» **Задание**
Допишите приведенный ниже текст о глаголе «нравиться» в стихотворении А. Полякова, начав сразу после его последнего предложения.

» **Исходный текст**
※
В подчеркнуто аграмматичном тексте А. Полякова представлен реципрок глагола, в норме не относящегося к взаимно-возвратному залогу:
…вот Нашалермонтова улица, вот кошка
беглая сутулится, вот перевёрнутых ребят
стоят глазами на закат. А вот хорошая чужая
сверкает, Бога отражая: в краю листвы её кумир
июль, как Библию, купил
Послушай, толстая
красавица, давай скорей
друг с другом нравиться
давай стихи кругом любить
и чёрный чай для счастья пить!
Автор, который в большинстве своих стихотворений и поэм обращается к образам и мифам античности, предваряет этот текст эпиграфом: Какое удовольствие – / свет падает из туч / на эту Музу толстую / и на Кастальский ключ!
В таком случае речь идет не об объекте мужского внимания лирического «я», а о Музе как символе поэтического вдохновения, хотя этот символ резко снижен. Учитывая, что мифологическая Муза в поэзии традиционно изображается как объект эротического вожделения – и в высоком стиле, и в сниженном, а жены и близкие подруги творческих людей метафорически называются их музами, глагол нравиться в тексте Полякова проявляет энантиосемические свойства. С одной стороны, управление этого глагола и наречие во фрагменте давай скорей / друг с другом нравиться намекают на грубую простоту интимной связи, а сам глагол выполняет роль эвфемизма. С другой стороны, если воспринимать текст как сниженное иносказание мечты о вдохновении, глагол нравиться употреблен вполне целомудренно.
※
» **Материал для анализа**
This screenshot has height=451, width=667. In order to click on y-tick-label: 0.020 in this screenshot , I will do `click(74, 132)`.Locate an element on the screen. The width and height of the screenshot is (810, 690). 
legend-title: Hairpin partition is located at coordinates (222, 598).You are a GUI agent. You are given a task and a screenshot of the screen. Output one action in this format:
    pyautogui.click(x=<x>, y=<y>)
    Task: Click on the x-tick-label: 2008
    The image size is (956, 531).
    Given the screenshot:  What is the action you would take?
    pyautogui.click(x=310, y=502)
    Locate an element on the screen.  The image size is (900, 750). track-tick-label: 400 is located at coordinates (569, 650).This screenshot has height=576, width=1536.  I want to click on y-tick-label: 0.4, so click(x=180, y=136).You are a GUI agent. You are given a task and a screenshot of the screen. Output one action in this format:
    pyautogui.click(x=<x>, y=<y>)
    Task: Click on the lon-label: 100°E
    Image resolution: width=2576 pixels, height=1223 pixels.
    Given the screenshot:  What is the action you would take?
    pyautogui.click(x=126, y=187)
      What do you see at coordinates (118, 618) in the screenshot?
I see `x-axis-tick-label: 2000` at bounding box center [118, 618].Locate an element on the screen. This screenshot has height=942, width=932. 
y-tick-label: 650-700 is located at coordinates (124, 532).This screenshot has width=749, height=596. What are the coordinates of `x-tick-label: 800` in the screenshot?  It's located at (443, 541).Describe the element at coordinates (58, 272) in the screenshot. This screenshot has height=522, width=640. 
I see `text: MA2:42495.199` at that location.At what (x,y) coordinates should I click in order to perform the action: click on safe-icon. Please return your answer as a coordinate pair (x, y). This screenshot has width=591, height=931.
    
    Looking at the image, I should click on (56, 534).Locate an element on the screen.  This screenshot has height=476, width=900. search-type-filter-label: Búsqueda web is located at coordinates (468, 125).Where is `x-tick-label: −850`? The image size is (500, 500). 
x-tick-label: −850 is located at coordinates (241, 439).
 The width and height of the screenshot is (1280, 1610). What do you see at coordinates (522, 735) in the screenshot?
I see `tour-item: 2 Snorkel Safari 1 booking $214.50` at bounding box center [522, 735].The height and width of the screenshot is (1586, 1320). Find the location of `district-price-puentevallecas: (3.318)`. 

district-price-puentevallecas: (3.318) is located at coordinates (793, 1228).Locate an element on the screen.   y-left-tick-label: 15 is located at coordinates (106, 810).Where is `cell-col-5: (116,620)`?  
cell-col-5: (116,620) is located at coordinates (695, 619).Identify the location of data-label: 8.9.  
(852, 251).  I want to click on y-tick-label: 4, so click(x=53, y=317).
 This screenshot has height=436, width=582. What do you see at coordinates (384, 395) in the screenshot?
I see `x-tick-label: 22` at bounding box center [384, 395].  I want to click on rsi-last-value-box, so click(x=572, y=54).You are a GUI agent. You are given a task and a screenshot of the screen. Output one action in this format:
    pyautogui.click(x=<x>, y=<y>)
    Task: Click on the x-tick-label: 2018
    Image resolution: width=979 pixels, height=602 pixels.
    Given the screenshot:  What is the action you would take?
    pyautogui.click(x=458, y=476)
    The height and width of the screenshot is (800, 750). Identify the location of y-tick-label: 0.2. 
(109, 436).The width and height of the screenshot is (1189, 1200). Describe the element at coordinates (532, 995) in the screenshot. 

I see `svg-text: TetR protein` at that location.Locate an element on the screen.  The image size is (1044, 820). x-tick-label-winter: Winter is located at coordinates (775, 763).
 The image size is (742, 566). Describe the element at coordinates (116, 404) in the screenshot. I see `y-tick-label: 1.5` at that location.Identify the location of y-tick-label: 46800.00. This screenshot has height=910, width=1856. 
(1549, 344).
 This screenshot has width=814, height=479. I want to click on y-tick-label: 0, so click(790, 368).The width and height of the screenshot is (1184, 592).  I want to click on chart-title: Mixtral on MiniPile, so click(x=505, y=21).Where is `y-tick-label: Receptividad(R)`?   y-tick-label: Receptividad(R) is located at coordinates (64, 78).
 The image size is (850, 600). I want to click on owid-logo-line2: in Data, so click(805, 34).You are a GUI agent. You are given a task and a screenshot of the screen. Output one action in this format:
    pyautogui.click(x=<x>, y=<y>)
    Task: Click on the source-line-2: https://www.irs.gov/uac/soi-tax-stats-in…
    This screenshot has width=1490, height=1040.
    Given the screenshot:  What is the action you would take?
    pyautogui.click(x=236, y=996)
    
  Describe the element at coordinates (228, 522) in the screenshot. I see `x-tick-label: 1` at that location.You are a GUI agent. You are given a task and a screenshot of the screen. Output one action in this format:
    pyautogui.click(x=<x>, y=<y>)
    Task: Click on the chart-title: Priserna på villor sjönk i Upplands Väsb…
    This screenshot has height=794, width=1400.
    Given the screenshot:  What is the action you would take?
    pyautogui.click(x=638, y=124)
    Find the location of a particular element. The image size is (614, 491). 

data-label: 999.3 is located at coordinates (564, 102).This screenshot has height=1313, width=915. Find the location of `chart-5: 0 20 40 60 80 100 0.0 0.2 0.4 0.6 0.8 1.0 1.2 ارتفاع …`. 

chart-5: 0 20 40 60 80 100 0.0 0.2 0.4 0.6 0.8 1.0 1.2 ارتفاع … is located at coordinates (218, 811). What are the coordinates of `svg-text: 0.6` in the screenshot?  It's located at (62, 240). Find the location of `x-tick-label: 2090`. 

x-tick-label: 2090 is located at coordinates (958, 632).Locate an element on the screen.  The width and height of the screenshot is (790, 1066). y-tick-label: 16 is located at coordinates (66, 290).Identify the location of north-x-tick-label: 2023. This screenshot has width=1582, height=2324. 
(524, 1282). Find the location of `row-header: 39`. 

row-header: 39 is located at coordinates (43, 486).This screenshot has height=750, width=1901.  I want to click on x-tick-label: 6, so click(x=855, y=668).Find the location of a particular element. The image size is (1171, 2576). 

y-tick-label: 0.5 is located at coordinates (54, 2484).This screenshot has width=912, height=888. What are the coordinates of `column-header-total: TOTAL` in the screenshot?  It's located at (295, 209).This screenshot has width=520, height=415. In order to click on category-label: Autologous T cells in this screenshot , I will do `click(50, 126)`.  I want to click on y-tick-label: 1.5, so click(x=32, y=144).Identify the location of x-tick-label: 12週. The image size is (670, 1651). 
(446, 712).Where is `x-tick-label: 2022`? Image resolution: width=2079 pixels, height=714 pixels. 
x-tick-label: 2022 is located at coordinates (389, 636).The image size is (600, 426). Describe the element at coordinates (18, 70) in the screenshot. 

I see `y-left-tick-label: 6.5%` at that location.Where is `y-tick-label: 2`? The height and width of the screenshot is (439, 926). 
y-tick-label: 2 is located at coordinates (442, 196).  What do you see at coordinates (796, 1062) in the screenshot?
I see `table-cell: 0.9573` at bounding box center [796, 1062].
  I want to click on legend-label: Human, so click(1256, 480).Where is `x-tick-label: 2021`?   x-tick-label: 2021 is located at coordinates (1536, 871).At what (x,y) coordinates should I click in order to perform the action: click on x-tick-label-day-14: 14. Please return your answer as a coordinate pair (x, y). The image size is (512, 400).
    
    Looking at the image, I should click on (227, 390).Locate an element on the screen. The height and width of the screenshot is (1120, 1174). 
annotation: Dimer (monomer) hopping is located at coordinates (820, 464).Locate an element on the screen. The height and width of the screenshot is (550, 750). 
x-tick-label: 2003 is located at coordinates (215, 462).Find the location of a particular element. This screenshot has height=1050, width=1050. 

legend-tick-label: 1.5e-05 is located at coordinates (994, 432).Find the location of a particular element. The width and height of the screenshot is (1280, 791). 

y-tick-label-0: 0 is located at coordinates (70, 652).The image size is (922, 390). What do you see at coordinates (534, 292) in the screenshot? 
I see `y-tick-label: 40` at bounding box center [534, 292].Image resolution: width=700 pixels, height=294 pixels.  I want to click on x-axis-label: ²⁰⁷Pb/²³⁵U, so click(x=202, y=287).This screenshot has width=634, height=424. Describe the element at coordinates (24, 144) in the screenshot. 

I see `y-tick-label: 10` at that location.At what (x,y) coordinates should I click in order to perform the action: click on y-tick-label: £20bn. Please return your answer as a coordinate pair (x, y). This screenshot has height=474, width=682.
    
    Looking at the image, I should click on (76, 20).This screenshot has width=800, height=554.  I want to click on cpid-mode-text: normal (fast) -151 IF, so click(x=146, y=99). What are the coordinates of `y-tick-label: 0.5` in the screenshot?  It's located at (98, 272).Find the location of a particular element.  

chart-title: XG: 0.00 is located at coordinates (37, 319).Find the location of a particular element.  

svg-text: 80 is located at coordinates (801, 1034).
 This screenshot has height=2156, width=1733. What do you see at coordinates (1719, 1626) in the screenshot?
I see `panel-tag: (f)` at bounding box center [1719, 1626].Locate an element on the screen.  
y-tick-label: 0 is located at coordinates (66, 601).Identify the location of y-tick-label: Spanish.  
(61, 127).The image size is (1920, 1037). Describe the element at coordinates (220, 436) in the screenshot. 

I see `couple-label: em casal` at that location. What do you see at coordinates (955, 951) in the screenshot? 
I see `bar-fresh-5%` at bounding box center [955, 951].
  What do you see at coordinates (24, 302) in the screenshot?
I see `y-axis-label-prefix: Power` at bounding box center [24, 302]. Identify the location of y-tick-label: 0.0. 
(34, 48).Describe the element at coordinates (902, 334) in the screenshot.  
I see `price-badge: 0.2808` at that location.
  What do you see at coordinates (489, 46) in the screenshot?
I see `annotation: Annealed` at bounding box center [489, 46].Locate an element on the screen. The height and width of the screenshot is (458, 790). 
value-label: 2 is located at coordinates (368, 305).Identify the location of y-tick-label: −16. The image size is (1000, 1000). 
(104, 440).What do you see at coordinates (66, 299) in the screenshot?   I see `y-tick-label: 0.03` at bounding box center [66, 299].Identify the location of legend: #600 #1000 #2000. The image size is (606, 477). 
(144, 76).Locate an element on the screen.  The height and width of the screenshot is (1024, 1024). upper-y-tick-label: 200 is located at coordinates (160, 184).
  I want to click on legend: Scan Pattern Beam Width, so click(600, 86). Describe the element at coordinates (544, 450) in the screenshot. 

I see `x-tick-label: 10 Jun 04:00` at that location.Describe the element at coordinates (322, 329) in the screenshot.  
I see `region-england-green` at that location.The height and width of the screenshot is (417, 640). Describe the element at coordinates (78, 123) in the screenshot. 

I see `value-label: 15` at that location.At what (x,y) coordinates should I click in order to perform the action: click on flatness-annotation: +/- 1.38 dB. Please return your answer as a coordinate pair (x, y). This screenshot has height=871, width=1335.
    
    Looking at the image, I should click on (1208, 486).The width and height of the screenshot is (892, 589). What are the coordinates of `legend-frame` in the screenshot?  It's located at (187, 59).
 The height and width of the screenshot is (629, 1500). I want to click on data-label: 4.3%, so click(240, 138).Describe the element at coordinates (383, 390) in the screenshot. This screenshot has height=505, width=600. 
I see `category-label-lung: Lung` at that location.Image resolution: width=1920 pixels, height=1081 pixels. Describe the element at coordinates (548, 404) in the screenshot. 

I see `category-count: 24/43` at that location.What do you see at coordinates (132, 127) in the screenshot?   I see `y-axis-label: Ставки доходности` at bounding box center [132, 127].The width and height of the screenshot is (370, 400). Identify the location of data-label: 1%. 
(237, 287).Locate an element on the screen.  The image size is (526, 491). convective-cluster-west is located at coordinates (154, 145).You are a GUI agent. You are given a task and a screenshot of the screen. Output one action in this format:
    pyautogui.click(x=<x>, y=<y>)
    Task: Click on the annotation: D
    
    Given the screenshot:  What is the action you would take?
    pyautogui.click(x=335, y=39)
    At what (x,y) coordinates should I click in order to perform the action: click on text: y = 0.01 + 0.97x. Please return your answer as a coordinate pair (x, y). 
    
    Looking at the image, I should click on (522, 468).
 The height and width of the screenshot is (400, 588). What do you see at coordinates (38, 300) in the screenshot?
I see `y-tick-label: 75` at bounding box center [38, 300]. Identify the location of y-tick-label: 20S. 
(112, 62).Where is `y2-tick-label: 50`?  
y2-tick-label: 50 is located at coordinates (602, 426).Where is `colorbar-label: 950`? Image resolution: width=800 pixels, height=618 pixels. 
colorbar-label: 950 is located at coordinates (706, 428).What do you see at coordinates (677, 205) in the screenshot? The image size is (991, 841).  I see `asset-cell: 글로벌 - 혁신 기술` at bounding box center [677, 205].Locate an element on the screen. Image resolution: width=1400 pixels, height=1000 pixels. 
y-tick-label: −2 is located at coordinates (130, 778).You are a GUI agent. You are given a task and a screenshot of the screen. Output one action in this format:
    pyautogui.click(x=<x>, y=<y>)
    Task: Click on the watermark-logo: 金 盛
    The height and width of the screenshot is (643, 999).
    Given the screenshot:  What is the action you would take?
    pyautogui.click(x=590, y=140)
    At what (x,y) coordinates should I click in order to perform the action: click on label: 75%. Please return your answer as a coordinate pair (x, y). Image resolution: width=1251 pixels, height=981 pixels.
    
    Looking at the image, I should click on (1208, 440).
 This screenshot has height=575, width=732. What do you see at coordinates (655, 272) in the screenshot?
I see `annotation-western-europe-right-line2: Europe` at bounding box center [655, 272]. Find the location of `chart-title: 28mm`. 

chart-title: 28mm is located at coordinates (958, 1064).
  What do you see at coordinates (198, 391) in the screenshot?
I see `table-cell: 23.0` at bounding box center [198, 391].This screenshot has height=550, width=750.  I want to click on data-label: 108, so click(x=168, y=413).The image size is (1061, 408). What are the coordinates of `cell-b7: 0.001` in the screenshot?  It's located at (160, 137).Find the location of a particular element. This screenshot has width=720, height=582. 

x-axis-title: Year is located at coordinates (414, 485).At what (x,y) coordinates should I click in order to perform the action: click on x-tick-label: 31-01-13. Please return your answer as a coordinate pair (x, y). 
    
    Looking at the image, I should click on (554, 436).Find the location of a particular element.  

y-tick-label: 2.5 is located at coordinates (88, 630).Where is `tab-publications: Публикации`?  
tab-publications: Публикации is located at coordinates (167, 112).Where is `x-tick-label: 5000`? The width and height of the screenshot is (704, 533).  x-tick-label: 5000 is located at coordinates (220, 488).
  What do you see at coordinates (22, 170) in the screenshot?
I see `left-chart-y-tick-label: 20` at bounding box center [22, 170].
※
» **Ответ**
М. Н. Эпштейн так пишет о семантике глагола нравиться:
Слово «нравиться» обычно воспринимается как более слабая степень того отношения, которое в сильной степени выражается словом «любить». Но в «нравиться» есть что-то такое, что в «любить» не укладывается, что-то более широкое и влекущее. <…> «Ты мне нравишься» – субъект здесь «ты», а «я» – в дательном падеже, как косвенное дополнение, как предмет воздействия со стороны того, кто «нравится» <…> Выражение «ты мне нравишься» более смиренное, вменяемое, кроткое, внимательное, отдающее должное тому, кто нравится. Это твое действие на меня, а не мое на тебя <…> «Я тебя люблю» – это звучит гордо: мое чувство, делай с ним что хочешь, а я вот такой, мне это присуще, тебе же выпало счастье быть тем предметом, на который падает моя любовь (Эпштейн 2011: 445–447).
Возвратно-пассивные конструкции
В современной поэзии пассивное значение глаголов с возвратным постфиксом оказывается особенно выразительным и, соответственно, лингвистически интересным в тех случаях, когда грамматическое значение глагольной формы предстает неопределенным или синкретичным. Иногда альтернативные возможности толкования словоформы, а следовательно, и содержания высказывания, основаны на пограничных ситуациях в самом языке, иногда – на тех грамматических или лексических препятствиях образованию пассива, которые диктуются нормой и узусом.